In a multiple assignment, a function call as the last (or only) expression produces as many results as needed to match the variables:

    x,y = foo2()        -- x='a', y='b'
    x = foo2()          -- x='a', 'b' is discarded
    x,y,z = 10,foo2()   -- x=10, y='a', z='b'

If a function has no results, or not as many results as we need, Lua produces nils:

    x,y = foo0()      -- x=nil, y=nil
    x,y = foo1()      -- x='a', y=nil
    x,y,z = foo2()    -- x='a', y='b', z=nil

A function call that is not the last element in the list always produces one result:

    x,y = foo2(), 20      -- x='a', y=20
    x,y = foo0(), 20, 30  -- x='nil', y=20, 30 is discarded

When a function call is the last (or the only) argument to another call, all results from the first call go as arguments.

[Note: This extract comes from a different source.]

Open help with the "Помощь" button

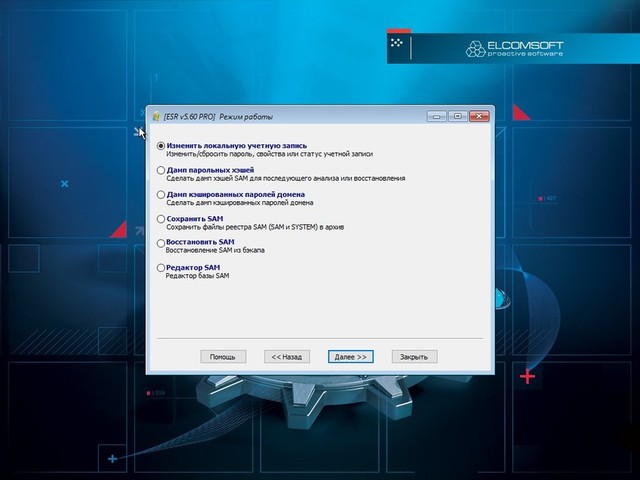(x=223, y=356)

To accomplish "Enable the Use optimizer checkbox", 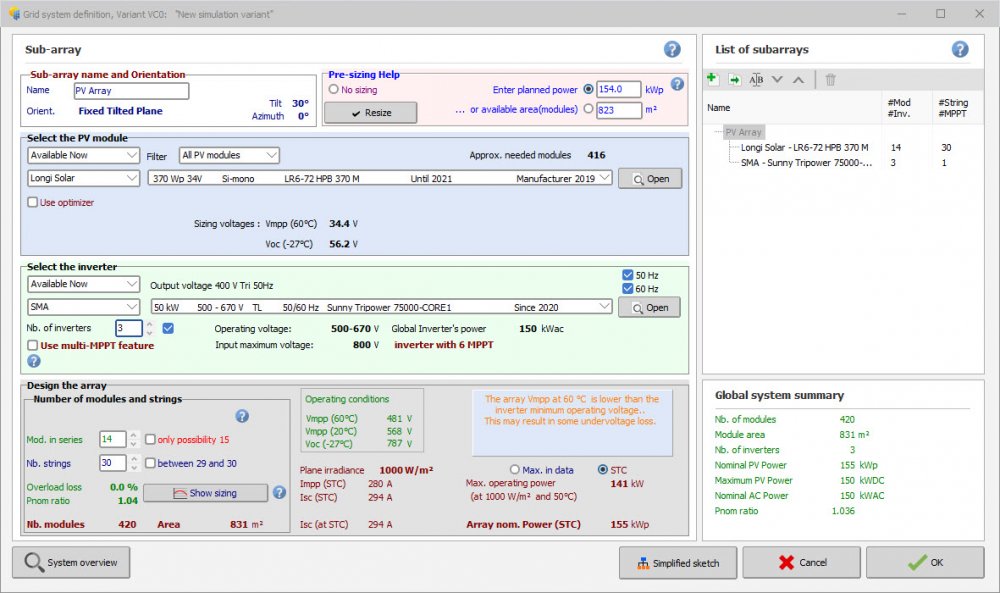I will 33,202.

We have seen examples of this construction already, with print:

    print(foo0())          -->
    print(foo1())          -->  a
    print(foo2())          -->  a   b
    print(foo2(), 1)       -->  a   1
    print(foo2() .. "x")   -->  ax         (see below)

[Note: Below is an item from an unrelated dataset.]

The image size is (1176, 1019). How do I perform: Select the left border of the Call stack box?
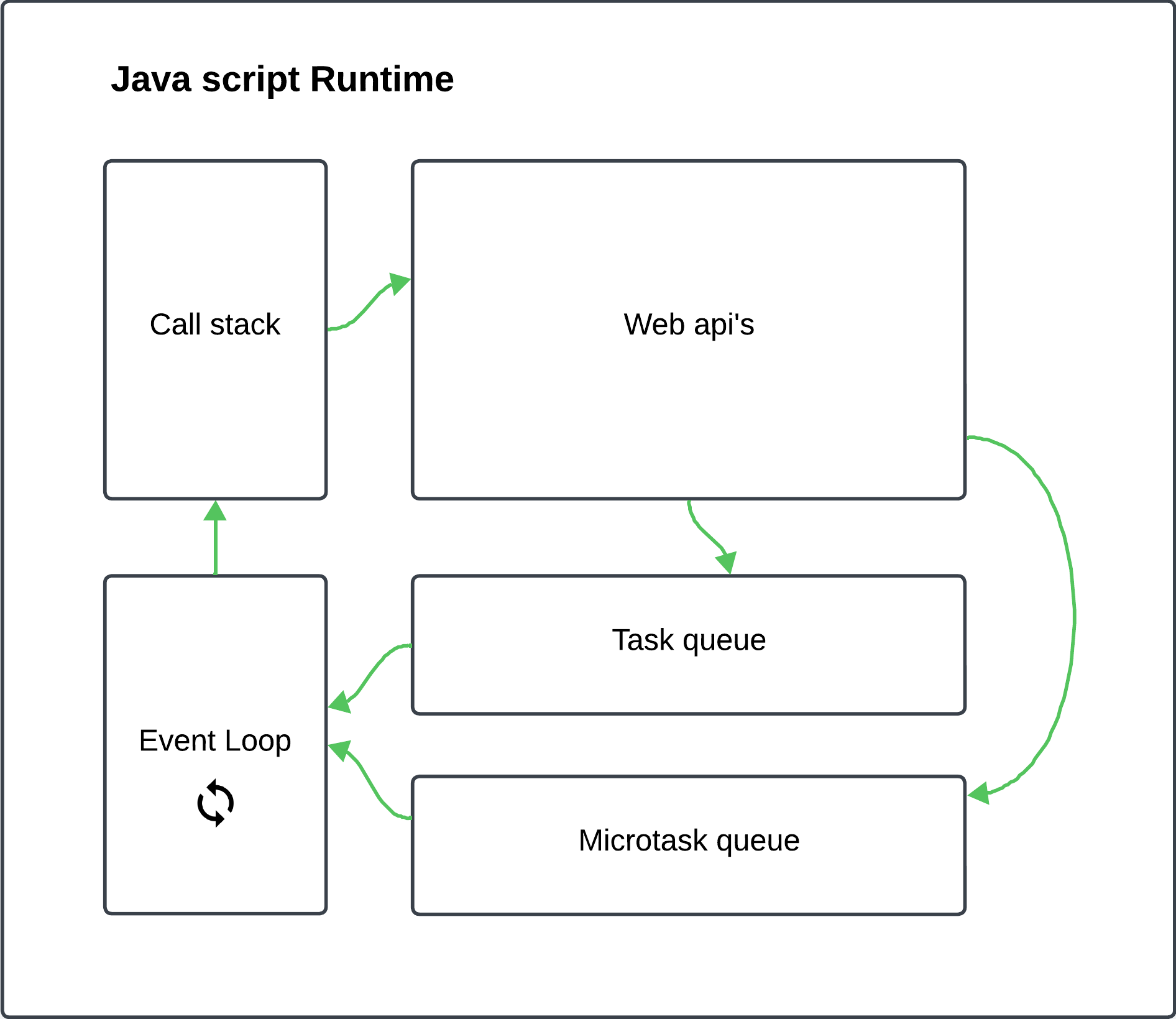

When the call to foo2 appears inside an expression, Lua adjusts the number of results to one; so, in the last line, only the "a" is used in the concatenation. The print function may receive a variable number of arguments. (In the next section we will see how to write functions with variable number of arguments.) If we write f(g()) and f has a fixed number of arguments, Lua adjusts the number of results of g to the number of parameters of f, as we saw previously.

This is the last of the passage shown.